■ AVAILABLE RECORDS:
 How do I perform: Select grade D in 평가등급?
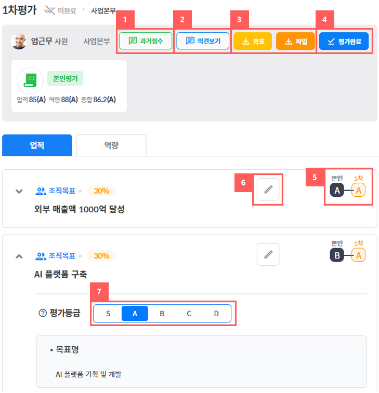tap(216, 314)
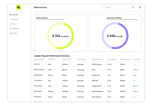Focus the Search input field

coord(115,7)
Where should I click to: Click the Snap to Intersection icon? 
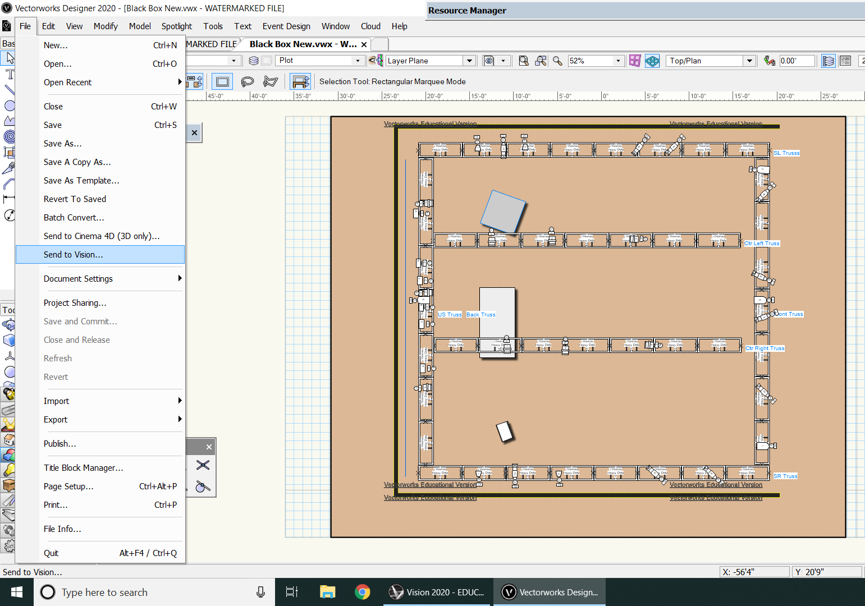(203, 465)
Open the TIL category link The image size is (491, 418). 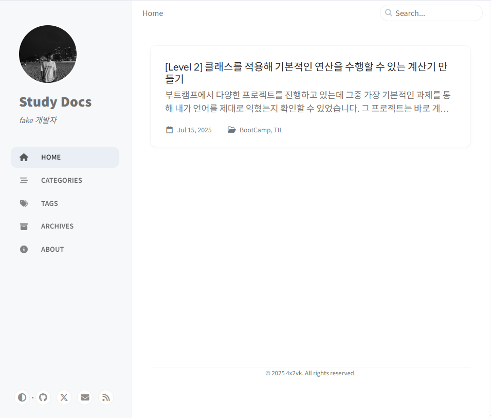(278, 130)
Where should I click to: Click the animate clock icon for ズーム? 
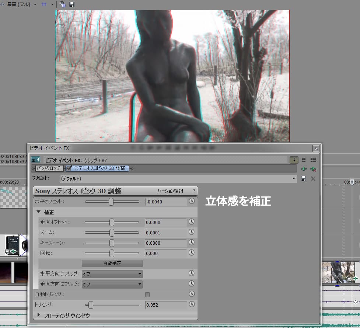191,232
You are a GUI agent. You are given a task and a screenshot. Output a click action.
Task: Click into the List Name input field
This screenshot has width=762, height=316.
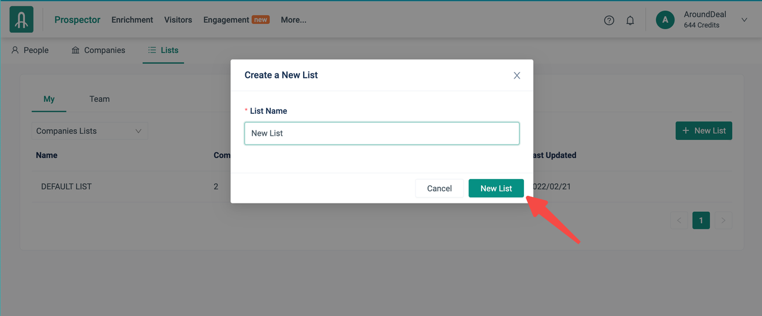382,133
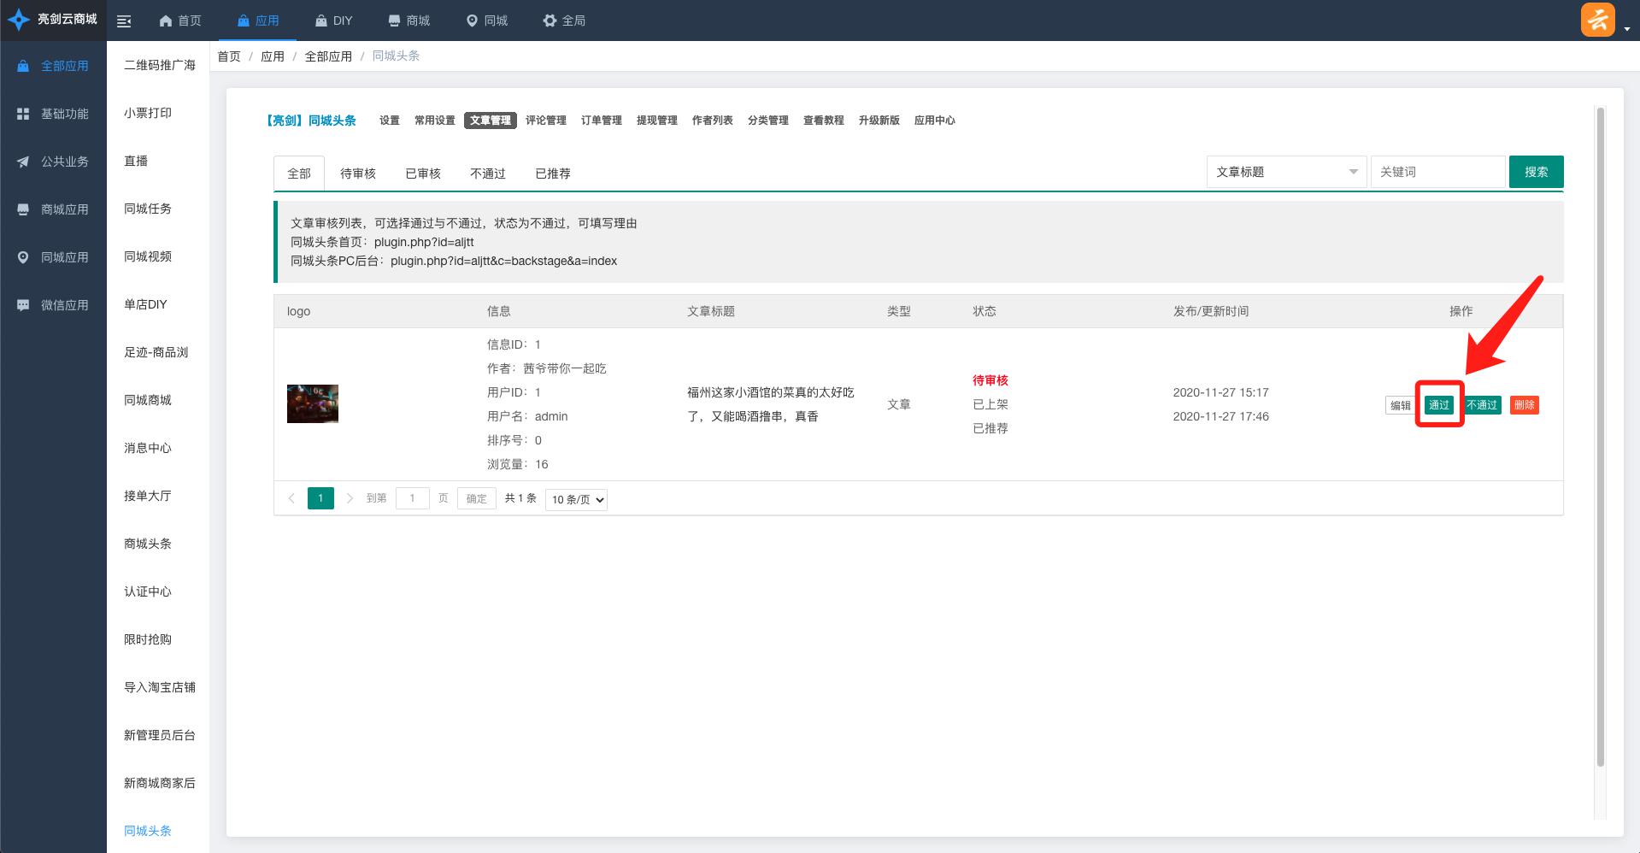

■ WHAT YOU NEED TO DO: Beginning with the line that contains "Task: Click into the List Name input field" and ending with the final line of the listing, return each line exactly. Omit all pictures.

■ SOLUTION:
Task: Click into the List Name input field
This screenshot has width=762, height=316.
382,133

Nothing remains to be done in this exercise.